The limit to which you refer is known as the thermodynamic limit in statistical mechanics. It consists in taking the limit of infinite particles ($N\rightarrow \infty$) and infinite volume ($V\rightarrow \infty$) while keeping a finite density $N/V$.
In a solid, both electrons and atomic nuclei contribute to the thermodynamical and elastic quantities, such as the Young modulus. Electronic contributions, which typically aren't negligible, are usually considered from a quantum mechanical point of view, while nuclei contributions can be considered classically. You can see how the thermodynamical limits plays a role by considering non-interacting electrons in a periodical lattice (I hope you are familiar with quantum mechanics, because that's at the heart of it). If you solve the Schrödinger equation for the hamiltonian of the non-interacting electrons in the potential of the lattice, you will find a relation between the energy E and the wave-number k of the electrons. For instance, in the one dimensional tight-binding model, you find:
\begin{equation}
E(k)=-2tcos(ka)
\end{equation}
where a is the separation between atoms in the lattice, and t describes the probability of an electron tunneling from one atom to a neighboring one.
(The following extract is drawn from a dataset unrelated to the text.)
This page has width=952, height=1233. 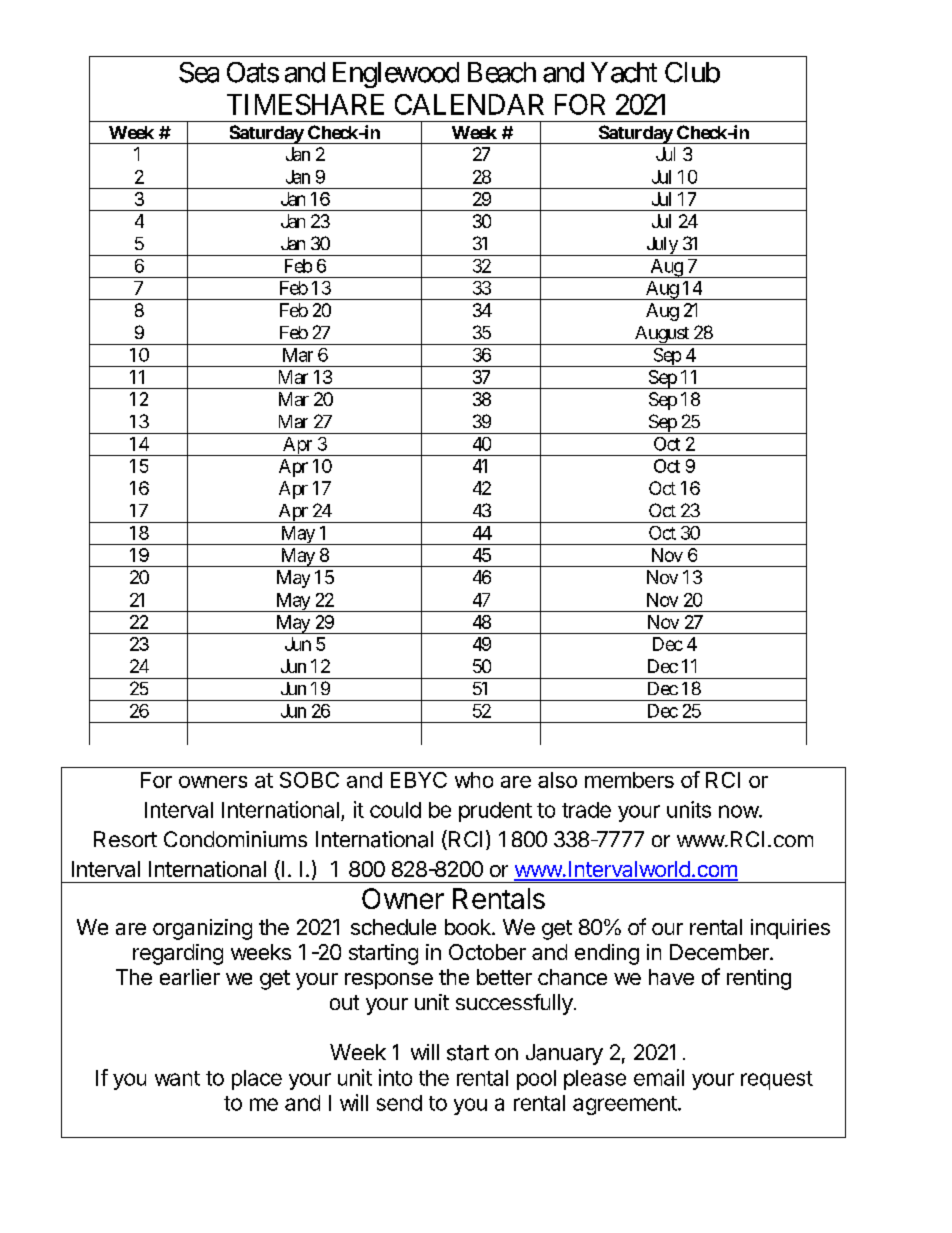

In order to fully solve the problem, since the Schrödinger equation is a differential equation, you need to set boundary conditions. The choice of boundary conditions is important for "small" systems, but it plays no significant role for "big" systems (that is, in the thermodynamic limit). The imposition of boundary conditions results in the quantization of momentum, and you'll usually find that you have as many allowed quantum states as sites in the lattice (if you allow only one electron per site, and neglecting the spin). For periodic boundary conditions, the allowed states are given by:
\begin{equation}
k_n=\frac{2\pi n}{L}
\end{equation}
where L is the length of the system and n an arbitrary integer. Note that this implies that the electrons can't take any value of energy, but only those corresponding to a $k_n$ (energy is quantized). One can notice that the separation in wave-number between two "adjacent" states (that is, a state for a given n and the state for n+1) will be then
\begin{equation}
\Delta k=k_{n+1}-k_n=\frac{2\pi}{L}
\end{equation}
To count the number of states N, per unit length, you can do the following sum:
\begin{equation}
\frac{N}{L}=\frac{1}{L}\sum_{k} 1=\frac{1}{L}\sum_{k} \frac{\Delta k}{\frac{2\pi}{L}}=\frac{1}{2\pi}\sum_{k} \Delta k
\end{equation}
Being able to do sums over the states is really useful in solid state physics to calculate average values and thermodynamical quantities through a statistical mechanics approach.
Now comes the important part: when you take the thermodynamic limit ($L\rightarrow \infty$), the separation $\Delta k$ becomes infinitely small, which implies that the possible values for the energy become continuous, and that you have to replace the sum over discrete states by an integral over the (now continuous) values of k:
\begin{equation}
\sum_{k} \Delta k \rightarrow \int dk
\end{equation}
so:
\begin{equation}
\frac{1}{L}\sum_{k} 1=\frac{1}{2\pi}\int dk
\end{equation}
If you do the same analysis in the three dimensional case (by the way, you can do it for d dimensions), you have to replace L by V and more $2\pi$ factors appear. The systematic way of taking this limit is then by replacing the sums by integrals in your calculations in the following way:
\begin{equation}
\frac{1}{V}\sum_{k} \rightarrow \frac{1}{(2\pi)^3}\int dk
\end{equation}
While it is true than in reality you will never have $L\rightarrow \infty$, you can consider that you have entered this regime when $\frac{L}{a}>>1$. For two atoms, this will never be the case since L=a by definition (the size L of your system is the distance between the atoms a), but considering the typical interatomic distances, which are of the order of Angstroms or nanometers, a sample of a few micrometers can already be treated by this approach.